There are experts who see Trump as a fascist. Robert Paxton, a professor emeritus at Columbia University who has written extensively about fascism in Europe, rejected the label for Trump until January 6, 2021, when the historian argued that the image of trump supporters storming the US Capitol “eliminates my objection to the fascist label.”

Trump has also repeatedly used language that may be related to Nazis, such as when he said immigrants are “poisoning the blood” of the country.

When ‘s Wolf Blitzer asked Ohio Sen. JD Vance in May about Trump’s claim that the US is a “fascist state,” Vance did not reject the idea, suggesting at least a tolerance for the term.

“I don’t care what you call this, but this is not the America I know and love,” Vance, who was not yet Trump’s running mate, said in a tense exchange.

In June, I also spoke with Daniel Steinmetz-Jenkins, an assistant professor at Wesleyan University and editor of the book “Did it happen here? Perspectives on Fascism and the United States”which includes writings by Paxton, among many others.

“That historical comparison model where we look at what happened in Germany in the 1930s and then use it as a kind of navigation device or map to understand what’s happening today is quite common,” he said, although there are arguments that it is a flawed comparison.

“Concepts do not have timeless essences that we can simply map onto any phenomenon, but rather they change given the political context, given the power structures in society,” he said.

Today, he said, the term “fascism” is used “to mobilize people to overcome their divisions, to defeat an enemy that is much bigger than their own long-standing disputes.”

Steinmetz-Jenkins argued that there is a long history, dating back to Franklin D. Roosevelt, of Americans on both sides of the political spectrum trying to label their opponents “fascists,” and there are also examples of American lawmakers threatening their opponents with research.

There are arguments for the comparison with fascism, but also arguments against it, particularly as there are echoes of Trump’s rise in populist and white nationalist movements closer to home in American history.

I returned to Steinmetz-Jenkins to ask if the comparisons have changed in the intervening months, and she noted that the debate over fascism died down over the summer, with Harris replacing Biden, and noted that for most of Harris’ campaign, a message of the politics of joy replaced the fear of fascism.
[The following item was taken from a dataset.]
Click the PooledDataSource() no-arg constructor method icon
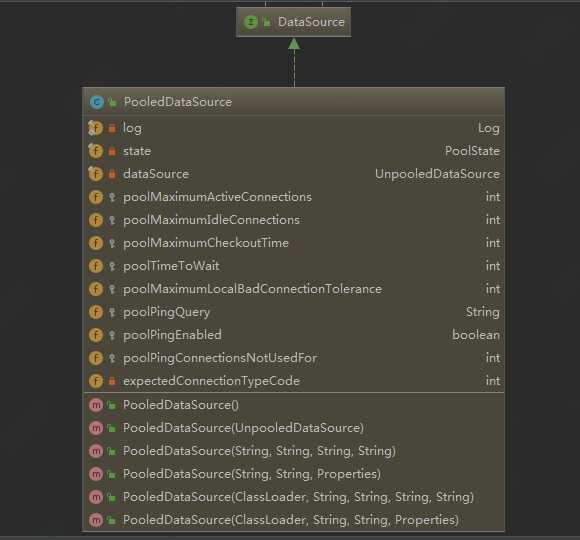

Now, as Democrats grow anxious about losing to Trump, the threat of fascism has returned to the forefront.

“What is needed is a plan to inspire people to vote Democratic, not scare tactics that can lead to a sense of fatalism that the world is being engulfed by fascism,” he said.

Enough American voters have heard the term “fascism” in the same sentence as Trump that if he wins in November, it will be clear that they are at least willing to tolerate him or not believe he will carry out what he says.